電柱、なぜなくせない?

 まさか台風でこんなに被害がでるなんて、誰も想像していなかったのではないでしょうか。今後、台風は巨大化するという予測もありますし、早急に法整備や災害対策などが求められます。

 今回の被害で目を引くのが、電柱の倒壊です。倒木が架線をひっかけて倒れた電柱の復旧は、いろいろやっかいなようです。そもそも電柱でなければ、被害は抑えられたのではないでしょうか?

 国も電線の地中化を推進していますし、東京都など積極的な自治体もありますが、遅々として進んでいません。その理由を電柱地中化のメリット・デメリットを書き出すことで明確にしてみましょう。


●地中化のメリット

 ・台風や火災などの災害に強い

 ・メンテナンスが容易(クレーン不要)

 ・景観を邪魔しない


●地中化のデメリット

 ・コストが高い

 ・地震での被災から復旧が困難

 ・メンテナンスが困難(掘り返す必要がある)


 この他にも、「監視カメラを付ける柱がなくなる」なんて言いがかりに近いものもありますが、総じてデメリットは解決できるんですよね。コストに関しては、確かに地面を掘り返す工事は費用が掛かりますが、年がら年中道路掘り返しているんだから、同時にやっちゃえば費用を抑えることができるのでは? 電気、通信、上下水道の地下ユニットを規格化して大量に作れば、これも費用が抑えられるはず。そうしたコスト削減の努力をしているように見えないところに、不信感を覚えてしまいます。

 地震からの復旧に関しても、東日本震災クラスの地震で道路が壊滅するような事態にならなければ、だめになることはないですし、メンテナンスの容易さをアップさせるためにもメンテナンスハッチ的な設備やロボットによるメンテナンスを導入すれば解決する問題です。今後も、大型台風が日本列島直撃する頻度を考えれば、復旧コストは「電柱>地中化」でしょう。

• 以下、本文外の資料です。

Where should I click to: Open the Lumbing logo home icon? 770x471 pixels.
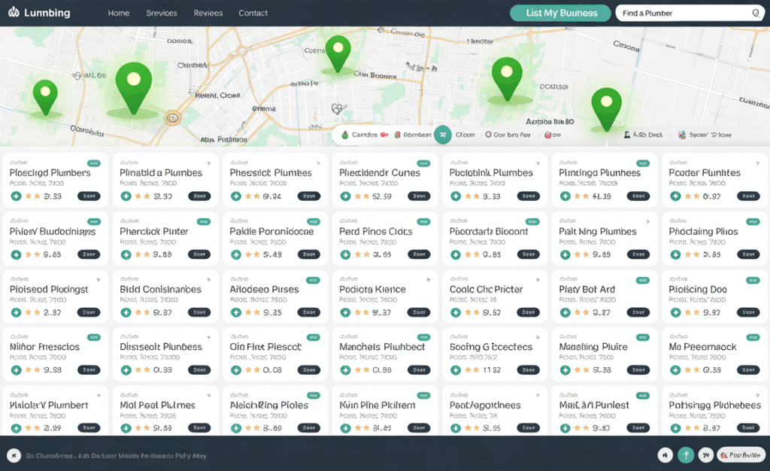click(15, 13)
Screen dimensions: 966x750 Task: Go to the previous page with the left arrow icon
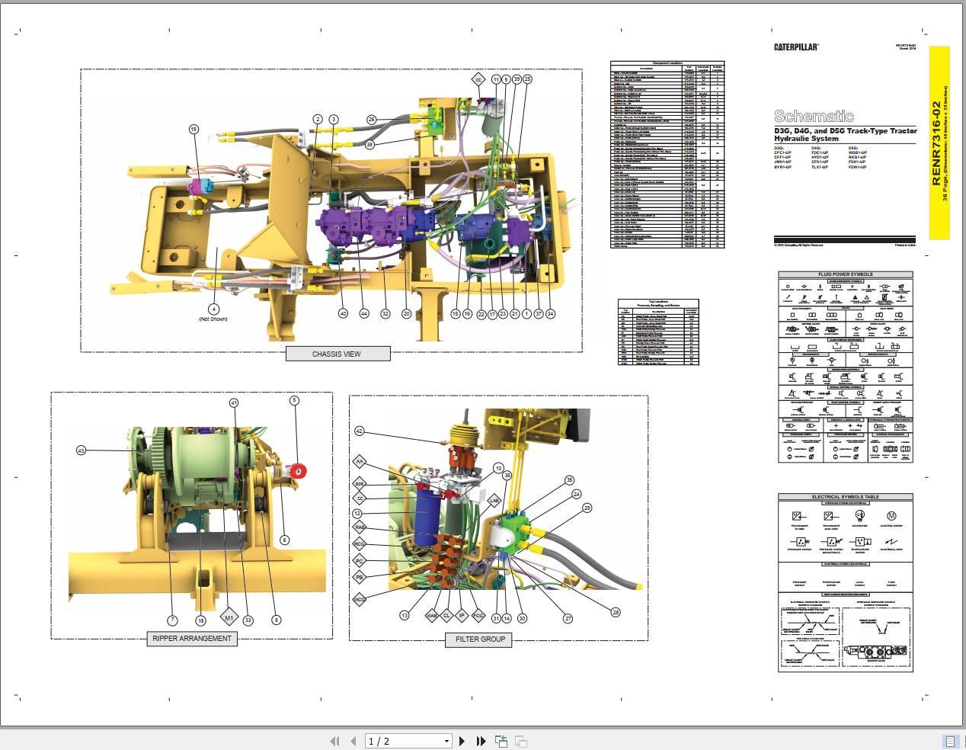(352, 740)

 それでも、頑なに電柱に固執する層がいるのはなぜなんでしょうね? 何か利権が絡んでいるのでしょうか? たとえば私道に電柱を立てた場合、地主に地代を払っているわけですが、地下に埋設するとなるとその地代も跳ね上がるとか?

 なんだか、一般の国民が見えていない部分で、電柱地中化に反対する一派が蠢いているような気がしてなりません。


 さて、ここまでが前振りです。


 電柱は倒れる、地中化はコストがかかる。なら、無線送電(空中伝送)しましょう。そうすれば、電線もいらず電柱もいらなくなります。


 無線で電気を送る方法には、大ざっぱに3つの方法があり、それぞれ送電可能な距離がことなります。ひとつめが「電磁誘導」を利用するもの。ごくごく短距離での送電を行います。SuicaやPASMOなどの無接触ICカードなどに使われている方式です。電磁誘導については、「身近な電磁誘導」https://kakuyomu.jp/works/1177354054885557884/episodes/1177354054885733744 で紹介しています。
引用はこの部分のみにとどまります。